Seninle bir hesabım, alıp veremediğim yoktur. Dedikodu kıvamında dudak kenarlarında alaycı bir biçimde beliren  gülüşlere sebebiyet verecek türden olduğu düşünülen tüm konuşmalarım, garip çağrışımlar yapan kafa işleyişimin ve ,bence, kıt yaşanmışlıklarımdandır.  Hali hazırda bir başına bir ömrü geçirmek, kendi ininde kendi hüznünü ve sevinçlerini yaşamanın kutsal bir yanı olduğunu da sanmıyorum. Kanaatimce insan evladı sürekli bir paylaşım ihtiyacı içerisindedir. En yalnız, en çaresiz insanların intihar vakalarının da bu bağlamda bir yardım çığlığı olduğunu düşünenlerdenim. 

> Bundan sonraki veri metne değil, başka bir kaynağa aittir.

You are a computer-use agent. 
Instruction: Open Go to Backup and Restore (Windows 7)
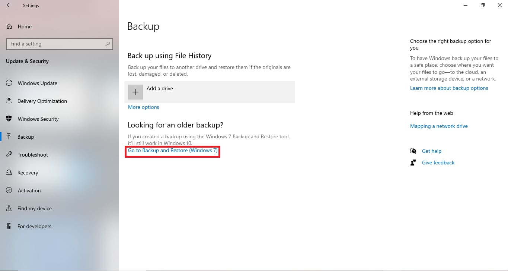[x=172, y=151]
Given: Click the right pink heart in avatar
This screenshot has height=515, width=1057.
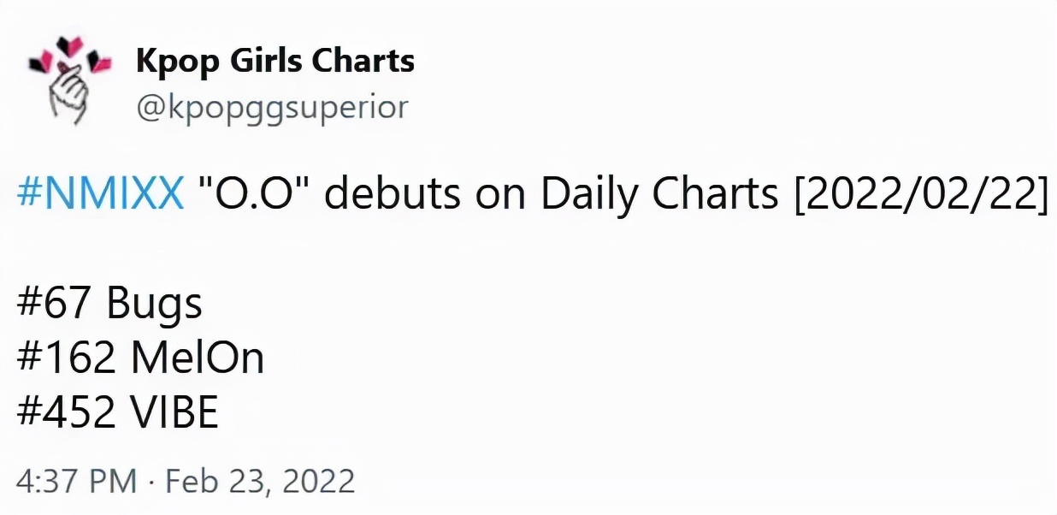Looking at the screenshot, I should pos(101,63).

    Hatıralar... nasıl söylesem... ben yaşanılanları, iyi ve acıtıcı yanlarıyla bittiği anda arkasında bırakan, yaşamın yeni enerjisini yakalamak maksadı ile işine odaklanan, sert kabuklu bir canlı ya da hayatta kalma konusunda uzman biri değilim.  Bu bakımdan geçmişte  bıraktığım hiç bir konu tarihin derinliklerine gömülmez. Arkeologların kazıyla ulaştığı 5000 yıllık kalıntılar gibi, insanlarda yapılacak derin araştırmaların da yaşınılanlar üzerinde benzer sonuçlar vereceğini düşünürüm. Bende farklı işleyen tek kısım, derinlemesine bir kazı çalışmasına ihtiyaç olmamasıdır. Hatta denilebilir ki, benim tüm hatıralarım çöl kumlarıyla kaplıdır. Küçük bir çağrışım esintisi yeterlidir benim için. Sanki kendini hep iyi hissetmeme (ve sanırım) uğradığım tüm yanlış anlaşılmalara sebep de budur. 

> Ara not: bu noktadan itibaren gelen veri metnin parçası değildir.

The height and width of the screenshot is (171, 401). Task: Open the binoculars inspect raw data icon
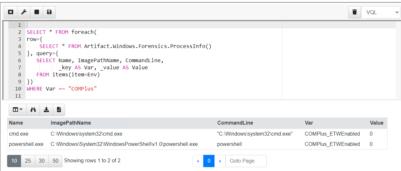pos(33,110)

   Seninle bir hesabım olamaz. Geçmişe dönüp benden farklı jeolojik yapıya sahip bünyelerde hasar verici kazı çalışmalarını sevmem, yapamam. 

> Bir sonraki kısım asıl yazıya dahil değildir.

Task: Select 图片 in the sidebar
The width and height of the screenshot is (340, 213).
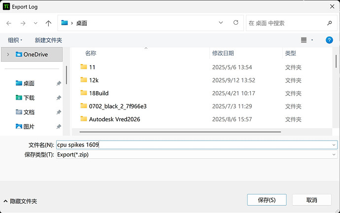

   Kendime dışarıdan bakıp, karşılaştırma yapmalıyım belki de... Ama gülüyorum. Gülüyorum çünkü, sıkı sıkıya bağlı kaldığımız tüm düşüncelerimiz, adaptasyon amacıyla kullandığımız silahlarımız, bitmek bilmez prensiplerimizle acınası bir türüz. Oksijen için yaşayıp, temiz su kaynaklarına ulaşmayı geçtik anlıyorum da, yaşamın daha fazla zorlaştığı iddiasıyla, güç için seferber ettiğimiz tüm bu silahların yapay himalayalar yaratmaktan başka bir işe yaramadığını anlamak için, eski atalarımız gibi iki ayak üzerinde doğrulmaya ihtiyacımız kalmadı. Diğer taraftan da yalan gibi. Yani hala ihtiyacımız oksijen olabilir. O işi halletmişiz gibi durmuyor çünkü; ihtiyaç form değiştirdi: yeni silahlarla manevi açıdan bir havasızlığı ekarte etmeyi hedefliyor gibiyiz. Çünkü eğer her şey, başarı, güç... arkada bırakmayla ilgili ise, unutkanlık en büyük silah olmalıydı. Oysa ben arkada bırakanlarda, derinlere gömenlerde, unutabilenlerde daha yüksek bir hafıza direnişi olduğunu gözlemliyorum. Bana unutmalısın diyenlerin kendi hatıralarını unutmak için harcadıkları çabanın  çeyreğini bile üstlenmediğim halde acınası bir halde olabiliyorum gözlerinde, enteresan!  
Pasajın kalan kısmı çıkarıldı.